Ostrowski v. Ivanhoe Property Owners Improvement Ass'n

38 S.W.3d 248, 2001 WL 59575
CourtCourt of Appeals of Texas
DecidedFebruary 21, 2001
Docket06-00-00004-CV
StatusPublished
Cited by34 cases

This text of 38 S.W.3d 248 (Ostrowski v. Ivanhoe Property Owners Improvement Ass'n) is published on Counsel Stack Legal Research, covering Court of Appeals of Texas primary law. Counsel Stack provides free access to over 12 million legal documents including statutes, case law, regulations, and constitutions.

Bluebook
Ostrowski v. Ivanhoe Property Owners Improvement Ass'n, 38 S.W.3d 248, 2001 WL 59575 (Tex. Ct. App. 2001).

Opinion

OPINION

Opinion by Chief Justice CORNELIUS.

In this case we address two appeals arising from a declaratory judgment action by a group of lot owners against the Ivanhoe Property Owners Improvement Association, Inc. (the Association). In the first appeal, the lot owners appeal from the trial court’s summary judgment declaring, *251 among other things, that in the future the fees lot owners are required to pay may be increased by vote of a majority of those voting, which the owners allege violates the provisions in various dedicatory instruments. In the second appeal, the Association appeals the trial court’s judgment invalidating previously assessed fees. The Association alternatively contends that the owners have waived their right to recover the previously paid fees, or have ratified their assessment, so the trial court erred in denying the Association’s claim against the owners for collection of past due assessments and attorney’s fees for enforcing such assessments. We reverse and render judgment on the owners’ motion for partial summary judgment, and remand for a determination of their reasonable attorney’s fees.
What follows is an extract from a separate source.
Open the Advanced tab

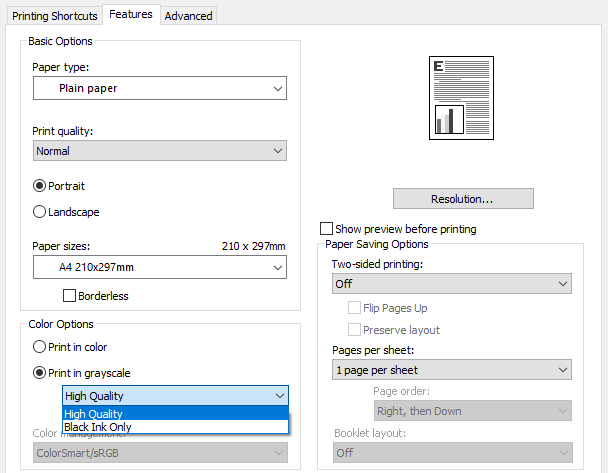point(188,15)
The Association’s claim for collection of past due fees and the owners’ claims for reimbursement of past paid fees are severed and remanded to the trial court for trial.

Various land owners in fourteen of twenty-three Ivanhoe Land of Lakes subdivisions (Ivanhoe) sued, seeking a declaration by the trial court that the Association’s method of raising property assessments violated the restrictive covenants of various subdivisions in the community and the Maintenance Fund Agreement (MFA) executed by the developer of Lake Ivanhoe and the Association in 1964. The Association eventually became an incorporated nonprofit association. 1 The MFA granted the Association certain enumerated powers, including the collecting and expending of maintenance fees, to be applied for the benefit of the entire subdivision. Section 4 of the MFA provides that the original maintenance charge would extend for fifteen years after the creation of the community and for successive periods of ten years thereafter “unless the owners of the majority of the lots paying such charge vote to discontinue such charge.” Further, Section 5 provides, “Such annual charges or dues may be adjudged [sic] from year to year by said association as the need to the property may, in its judgment, require but in no event shall such charge be raised unless approved by a majority vote of the lot owners.”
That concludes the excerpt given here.